The List for Trieste (Lista per Trieste, LpT) was a social-liberal Italian political party active in the Province of Trieste.

==History==
The party, which was officially launched in 1978, emerged from an opinion movement which arose in Trieste after the Treaty of Osimo was negotiated by Italy and Yugoslavia in 1975. A local committee collected more than 65,000 signatures in order to stop the ratification of it by the Italian Parliament, which however eventually approved it in 1977. LpT was formed in order to ask some special rights for the area of Trieste.

In the 1978 regional election the party, which considers itself "the first civic list in Italy", won 6.5% of the vote and four regional deputies, while Manlio Cecovini was appointed mayor of Trieste, after a strong showing of the party in the municipal election (27.5%). In the 1979 general election LpT won 28.7% of the vote in the Province of Trieste and was able to elect Aurelia Benco Gruber to the Italian Chamber of Deputies. Some days later Manlio Cecovini (mayor of Trieste, 1978–1983) was elected to the European Parliament for the Italian Liberal Party.

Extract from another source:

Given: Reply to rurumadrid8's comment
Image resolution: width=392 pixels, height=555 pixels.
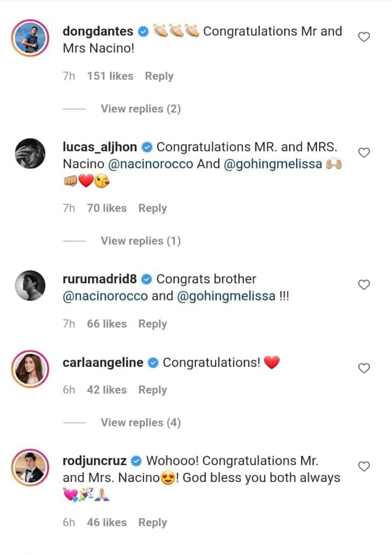Looking at the screenshot, I should point(153,324).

For the 1983 general election LpT formed an alliance with Lega Lombarda and Piedmontese Union, so that Umberto Bossi was a candidate in Lombardy under the banner of LpT. The alliance won 0.3% of the vote nationally, but won only 19.7% in Trieste, thus failing to re-enter Parliament.

Instead of taking part to the process of federation of regionalist parties in Northern Italy around Lega Lombarda and Liga Veneta, since 1987 the party formed an alliance with the Italian Socialist Party (PSI), which led to the election of Giulio Camber to the Chamber of Deputies in 1987 and 1992.

After the disbandment of PSI, most LpT members, including Giulio Camber, Pietro Camber and Roberto Antonione, joined Forza Italia in the 1990s. Antonione was even national coordinator of that party in 2001–2003. Despite this, LpT continues to exist as a minor ally of Forza Italia in Trieste.